John Ford was the cinema's foremost proponent of the 'wide shot, mid shot, close up' rule, with no time for fancy camera movements or frantic editing. By no co-incidence, he was also a director of some of the forerunners of the modern action picture; adventures and westerns with larger than life heroes saving the world from itself. The lessons he taught have informed a generation of young directors from Spielberg to Tarantino whose roots have been defined in studying the cinema.

West seems to have learned his trade from watching television commercials, and feels it necessary to include as many shots of the product as possible in the shortest possible time (in fact, West's career to date has been as a TV commercial director). The film suffers as a result and if the actors are subtly sending up their one-dimensional caricatures of masculinity, it's difficult to tell given the lack of time to study their faces and bodies in detail.

Not that most people will notice the particulars. Depending of their level of expectation, Con Air might well pass the time amicably. Those more interested in a sociable evening at the pictures with either a large group of cheerful compatriots or a single intimate friend might find it the sort of mindless eye candy to keep them amused in between bursts of hysterical communal laughter or passionate snogging, but anyone compelled to watch the movie on its own terms as a piece of Hollywood entertainment could only find themselves wondering why they bothered.

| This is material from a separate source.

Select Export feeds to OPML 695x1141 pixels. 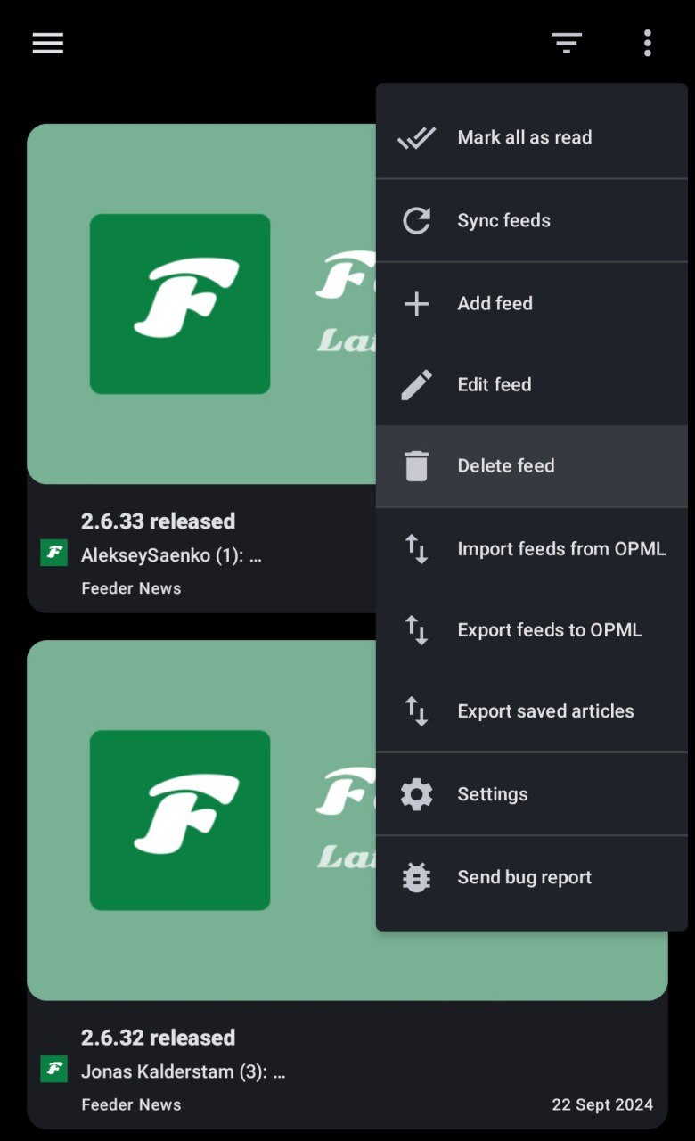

It plays more like a parody of itself and its ilk without really possessing the irony it even takes time out to discuss (Buscemi lectures Cage on various philosophical questions about our society: quotes from Dostoevsky get dropped with apparent concern for their relevance to the situation: there seems to be a debate on the pros and cons of the penal system in there somewhere (no pun intended), but it's difficult to tell). It is neither as straight out stupid as previous Simpson/Bruckheimer outings nor as entertaining, and the result is a low-octane, high volume adventure which will please only the most undemanding action fan with nothing better to watch on video.